In an age of such technological severity, it’s understandable that a 26-year-old like Sabrina might romanticise the ’70s, an era when everybody – [checks notes] – looked at each other. But she’s wrong: phones at gigs are a gift from god (Steve Jobs).
As someone whose career was built on the virality of her Nonsense outros, those bawdy live clips her fans disseminated across TikTok that first propelled her to stardom, Carpenter should know this. If it wasn’t for phones at gigs, she’d still be locked in a Disney dungeon, trying to fulfil her contractual obligations to Hollywood Records.
While it’s fun to picture Sabrina as a tiny Boomer, yelling at kids to put away their devices and Live.In.The.Moment, she must be aware that her fans already seem to be fully enjoying their moments at her gigs, even behind their little screens?
Sabrina Carpenter’s career took off thanks to viral videos of her bawdy live performances.Credit: (Santiago Meija/San Francisco Chronicle via AP)
Anyone who’s been to a gig recently knows the heartwarming sight: a gig-goer, usually a teenage girl, holds a phone up high with the camera turned towards her, recording herself singing along at the top of her lungs, spiritually in sync with what’s going on onstage.
In the old days, people used to point cameras at the artist on stage instead – Flo Rida, for example, or Fall Out Boy – as a sort of keepsake memento, a pop memory to be cherished in perpetuity. What a waste! Who cares what’s going on onstage? The important thing, as these kids understand, is capturing what’s going on in you. I barely know what I looked like at 21, and yet I have a hard drive full of photos of Jimmy Eat World at The Metro in 2003. It’s not right.
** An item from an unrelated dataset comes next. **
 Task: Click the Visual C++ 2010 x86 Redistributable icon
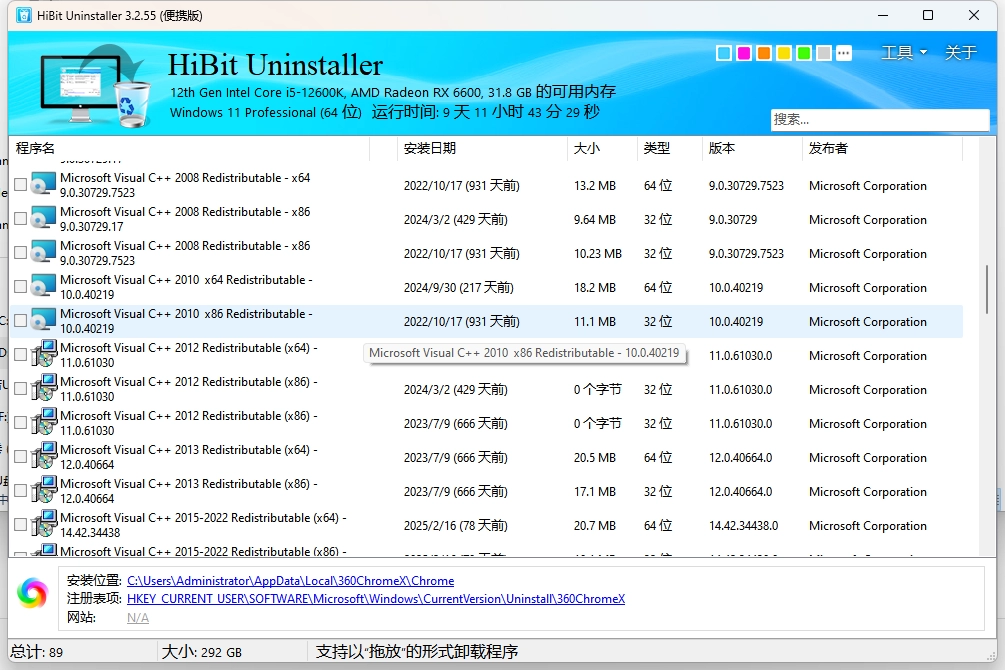[42, 320]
There are so many benefits to phones at gigs. The phone torch, for example, is both practical and magical. With the tap of a button, a Gracie Abrams concert can transform into an arena-sized disco ball, glowing Tinkerbells lending a mystical atmosphere to any middle-of-the-road power ballad. In the ’70s, people were probably setting each other on fire anytime a band performed Free Bird, their fumbling Zippo lighters threatening third-degree burns.
With a phone, the inevitable lull during a gig is easier to manage, too. Whenever your favourite legacy act starts playing songs off their “new album”, you can casually check your emails, sports scores or eBay bids without anyone being offended by the glowing light emanating from your direction. Phones definitely help the Dark Matter portion of Pearl Jam’s set pass by quicker.
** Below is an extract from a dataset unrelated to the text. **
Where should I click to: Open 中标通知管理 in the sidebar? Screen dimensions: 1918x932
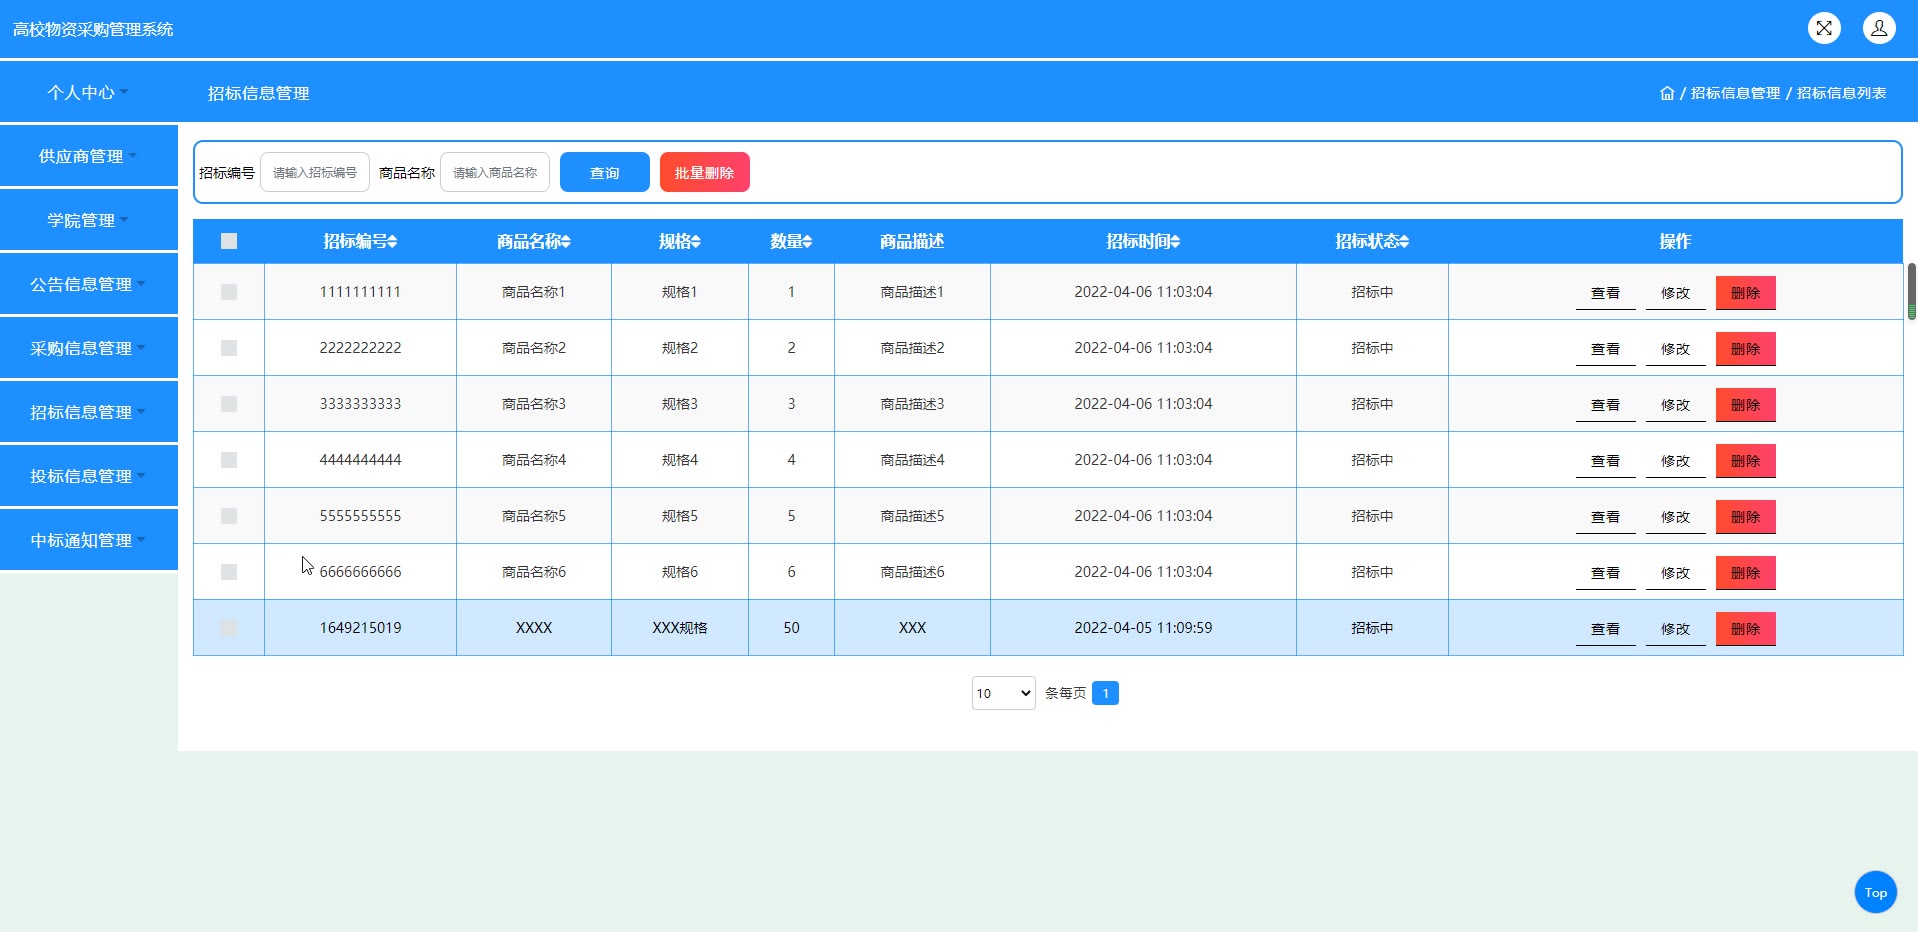click(x=88, y=540)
Sabrina Carpenter is an innocent angel, but there’s a more cynical reason why an artist might want to ban phones at their gigs: exclusivity. Who’s going to buy a ticket to a show when you can already see the thing online?
And so, at a time when concert tickets are $500 for nosebleeds, all those kids recording snippets on their phones are doing the rest of us a public service. They’re giving us a chance to be in the arena with them, to experience what we otherwise wouldn’t be able to, like watching a serial pest attack Katy Perry in the middle of Hot N Cold. For music fans, these amateur videographers are everyday heroes.
It must be said, though, not all videos are created equally. If you’re going to record a video at a show, you should do it right. The era of the 15-second TikTok snippet is dead. We want the connoisseur’s choice: full sets, shot horizontally, and immediately uploaded to YouTube. The ’70s wish they had such benevolent technology.